WORK INSTRUCTIONS: Make an exact copy of the records below, leaving every image out.

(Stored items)
----
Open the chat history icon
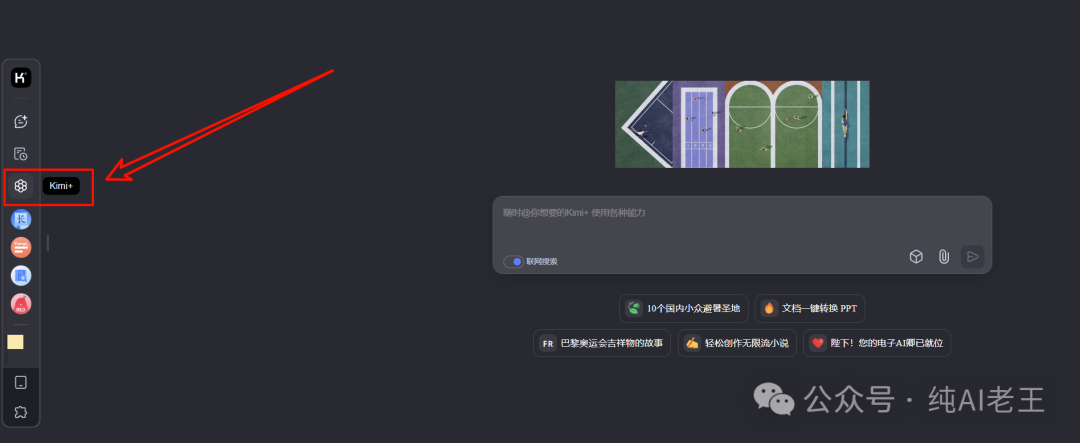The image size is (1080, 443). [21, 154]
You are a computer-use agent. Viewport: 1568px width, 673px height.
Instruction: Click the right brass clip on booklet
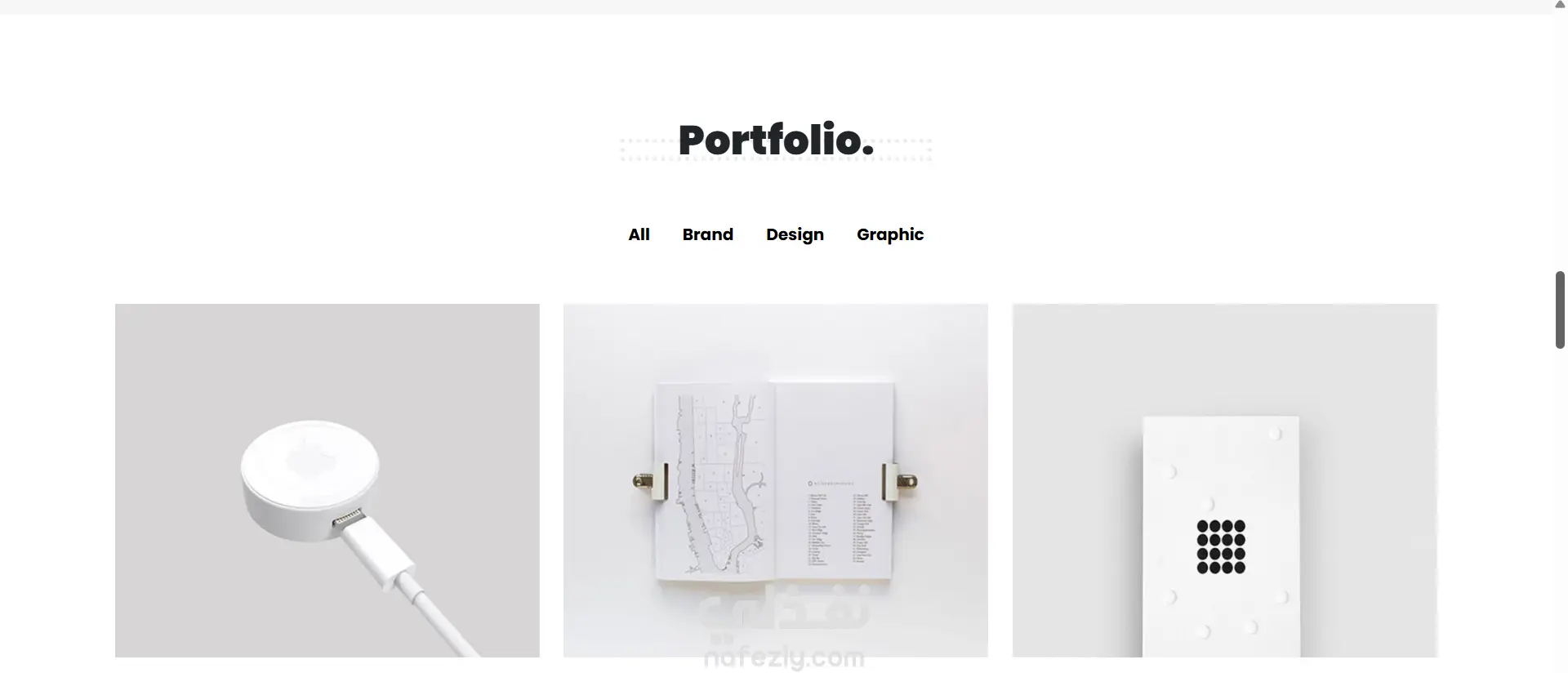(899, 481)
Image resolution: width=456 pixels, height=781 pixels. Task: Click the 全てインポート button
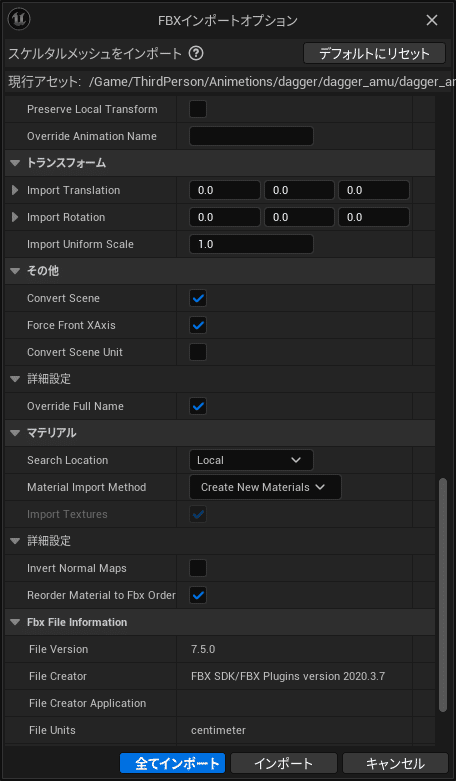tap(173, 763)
----
TASK RESULT:
Open the chat history icon
The image size is (1080, 443). [21, 154]
You are a computer-use agent. Viewport: 1568px width, 673px height.
Instruction: Click the right brass clip on booklet
(899, 481)
Image resolution: width=456 pixels, height=781 pixels. Task: Click the 全てインポート button
tap(173, 763)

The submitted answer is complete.